▶ _EXERCISE GOAL_: Make an exact copy of the lines from the one containing "Click the UI/UX legend icon 'b'" through the end of the records below, and leave out every picture.

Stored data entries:
= Beginning of Section =
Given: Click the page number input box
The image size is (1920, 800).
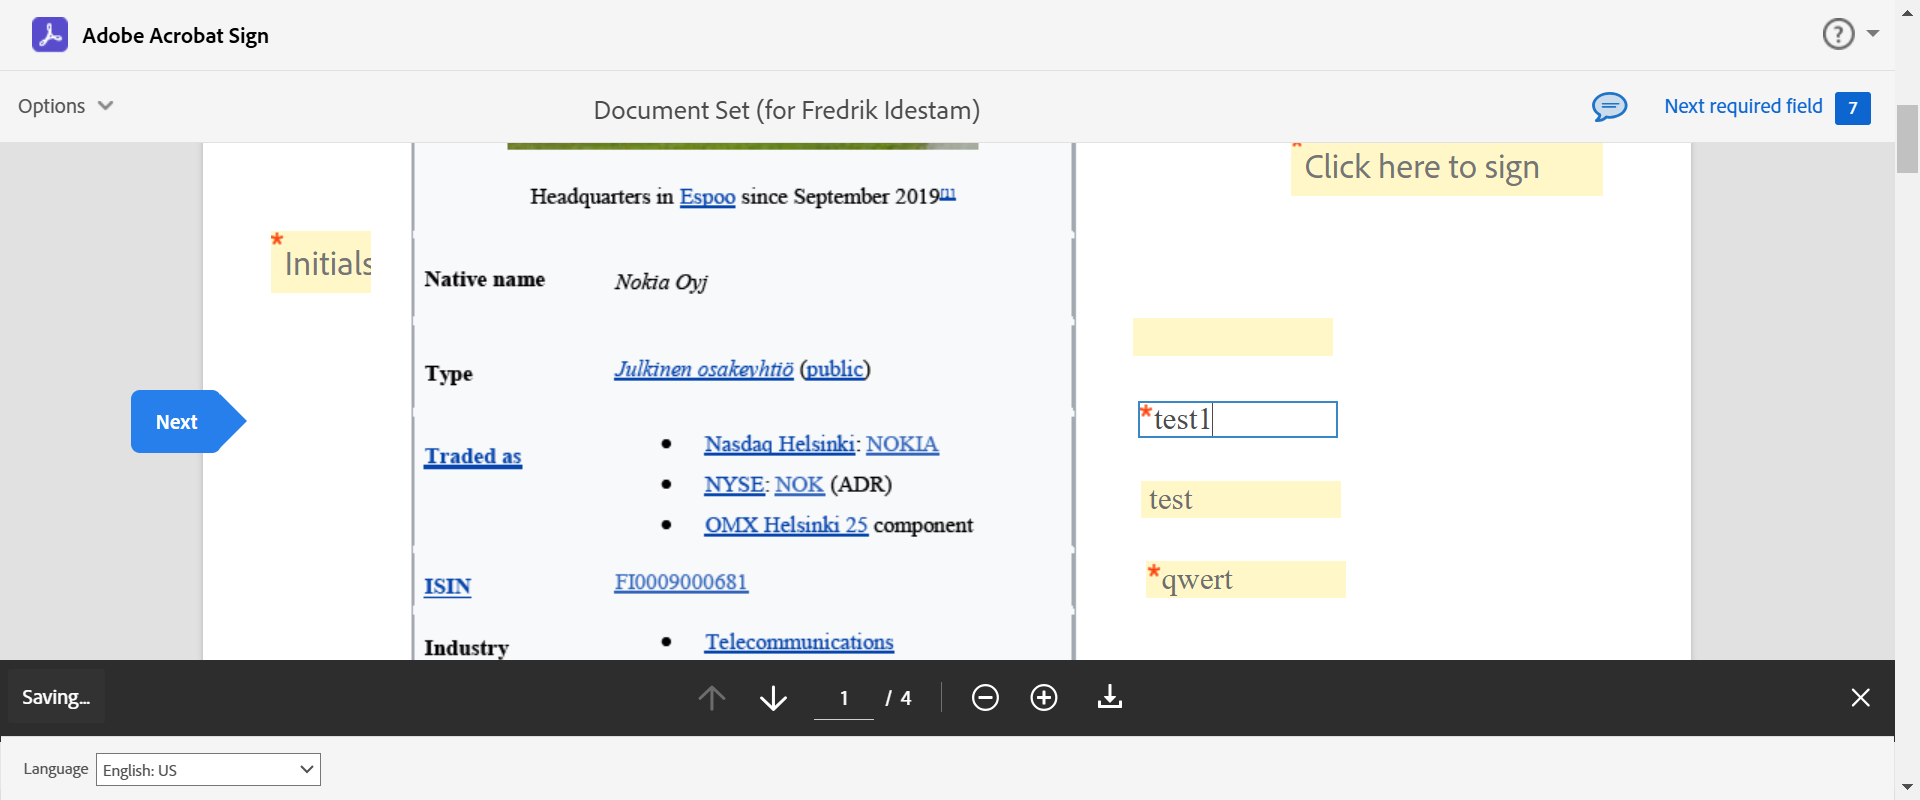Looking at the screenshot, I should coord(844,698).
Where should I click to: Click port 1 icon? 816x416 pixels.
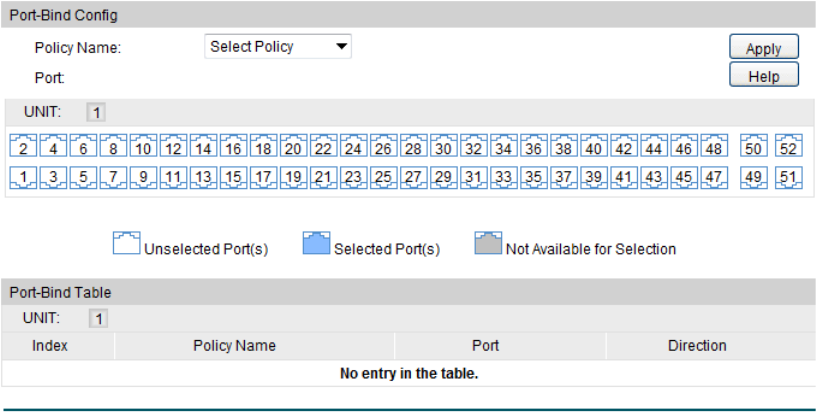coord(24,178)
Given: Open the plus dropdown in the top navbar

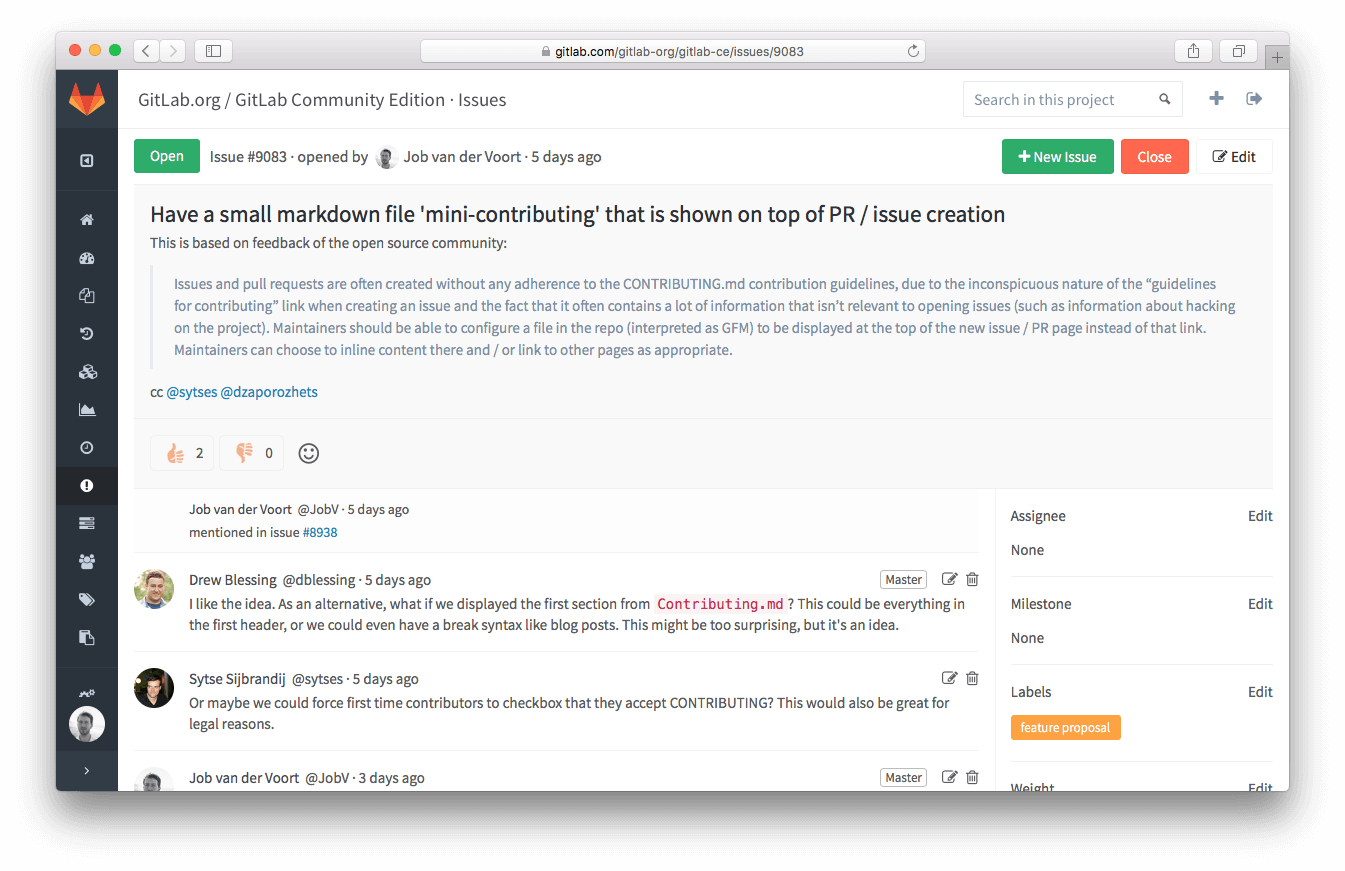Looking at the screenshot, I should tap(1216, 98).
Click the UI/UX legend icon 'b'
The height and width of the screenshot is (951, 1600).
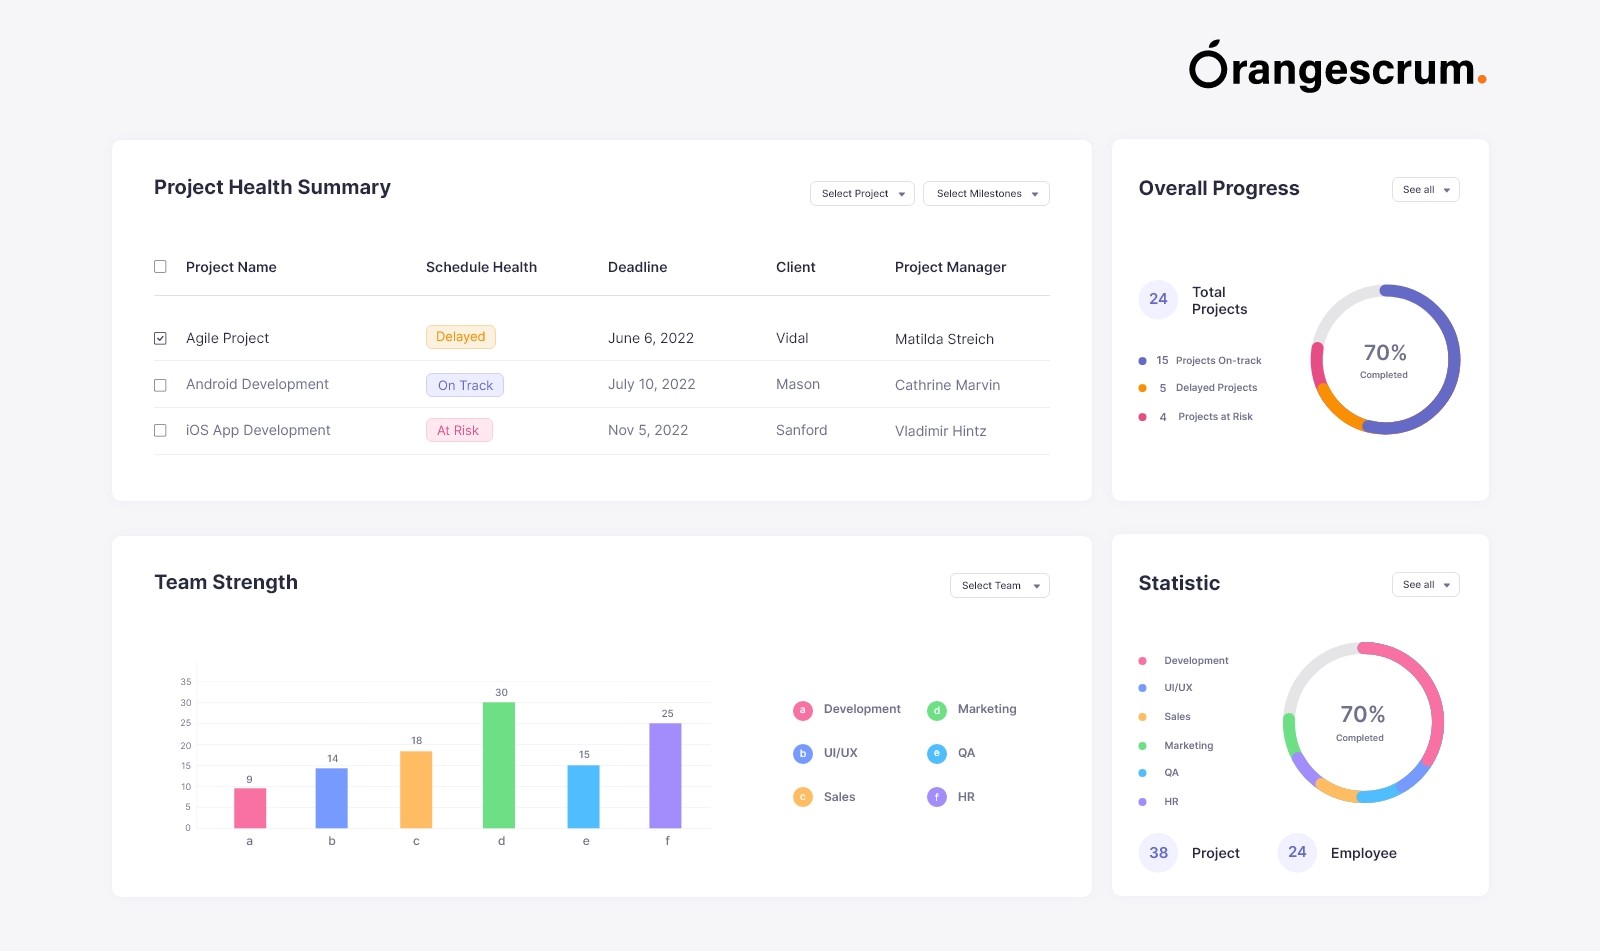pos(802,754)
= End of Section =
▶ _ANSWER FOR THIS EXERCISE_:
Click the UI/UX legend icon 'b'
The height and width of the screenshot is (951, 1600).
pos(802,754)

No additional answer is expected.